## LIST OF TASKS:
- 1) Write out the part of the GCC bug comment below that begins at the words "Loads are folding" and ends after the words "vpackuswb + vpermq.".
- 2) In the GCC bug comment below, what replaced the separate integer loop counter?

## PASSAGE GIVEN:
# # #
[Bug target/82459] AVX512F instruction costs: vmovdqu8 stores may be an extra uop, and vpmovwb is 2 uops on Skylake and not always worth using

2018-08-01 Thread peter at cordes dot ca
https://gcc.gnu.org/bugzilla/show_bug.cgi?id=82459

--- Comment #4 from Peter Cordes  ---
The VPAND instructions in the 256-bit version are a missed-optimization.

I had another look at this with current trunk.  Code-gen is similar to before
with -march=skylake-avx512 -mprefer-vector-width=512.  (If we improve code-gen
for that choice, it will make it a win in more cases.)

https://godbolt.org/g/2dfkNV

Loads are folding into the shifts now, unlike with gcc7.3.  (But they can't
micro-fuse because of the indexed addressing mode.  A pointer increment might
save 1 front-end uop even in the non-unrolled loop)

The separate integer loop counter is gone, replaced with a compare against an
end-index.

But we're still doing 2x vpmovwb + vinserti64x4 instead of vpackuswb + vpermq. 
Fewer instructions and (more importantly) 1/3 the shuffle uops.  GCC knows how
to do this for the 256-bit version, so it's apparently a failure of the
cost-model that it doesn't for the 512-bit version.  (Maybe requiring a
shuffle-control vector instead of immediate puts it off?  Or maybe it's
counting the cost of the useless vpand instructions for the pack / permq
option, even though they're not part of the shuffle-throughput bottleneck?)
# # #
## DATA SECTION:
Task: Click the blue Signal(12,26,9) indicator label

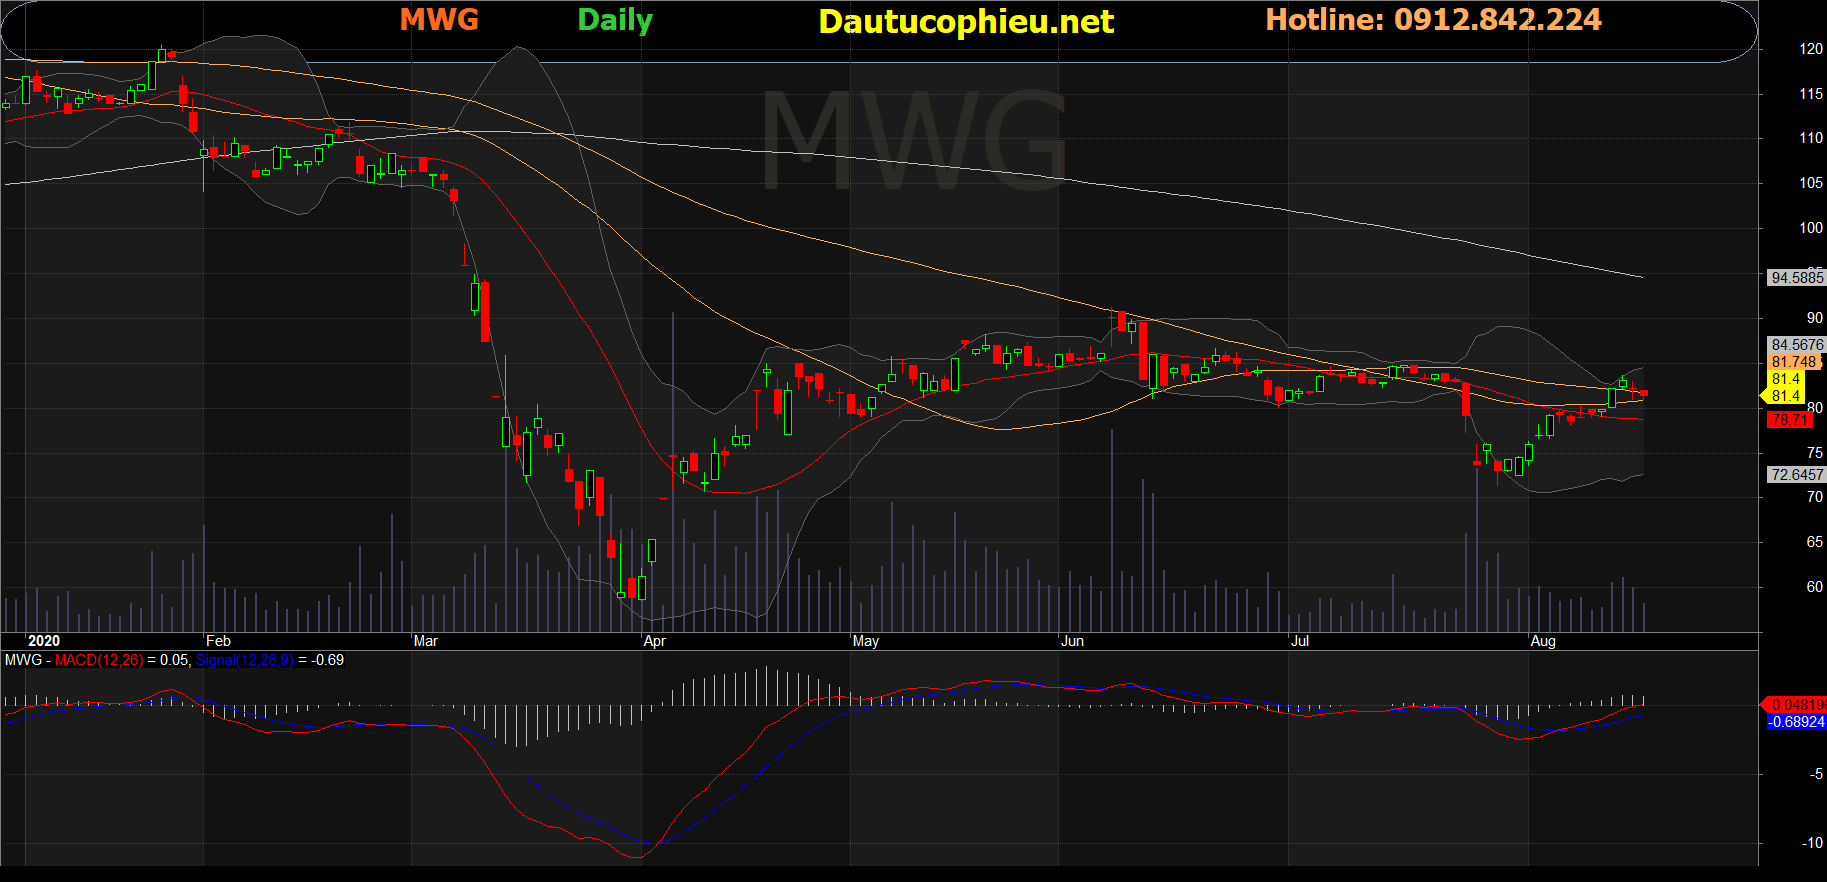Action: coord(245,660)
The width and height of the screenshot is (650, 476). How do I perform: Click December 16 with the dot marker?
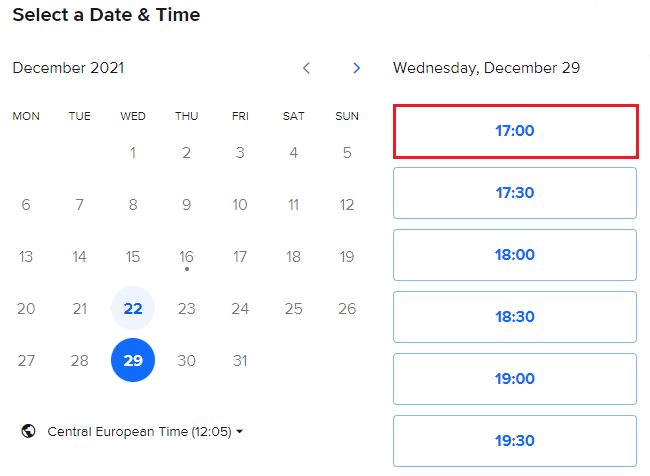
# # #
## FULL SOLUTIONS:
- 1)
Loads are folding into the shifts now, unlike with gcc7.3.  (But they can't
micro-fuse because of the indexed addressing mode.  A pointer increment might
save 1 front-end uop even in the non-unrolled loop)

The separate integer loop counter is gone, replaced with a compare against an
end-index.

But we're still doing 2x vpmovwb + vinserti64x4 instead of vpackuswb + vpermq.

- 2) A compare against an end-index.